§ TASK DESCRIPTION: Pick out every line below that contains the word "height", matching case exactly, and copy each one.

[Word and item position data]
#####

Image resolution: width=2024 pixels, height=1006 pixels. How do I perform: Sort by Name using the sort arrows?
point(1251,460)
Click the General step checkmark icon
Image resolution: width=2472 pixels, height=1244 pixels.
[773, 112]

#####

§ RESPONSE:
Image resolution: width=2024 pixels, height=1006 pixels. How do I perform: Sort by Name using the sort arrows?
Image resolution: width=2472 pixels, height=1244 pixels.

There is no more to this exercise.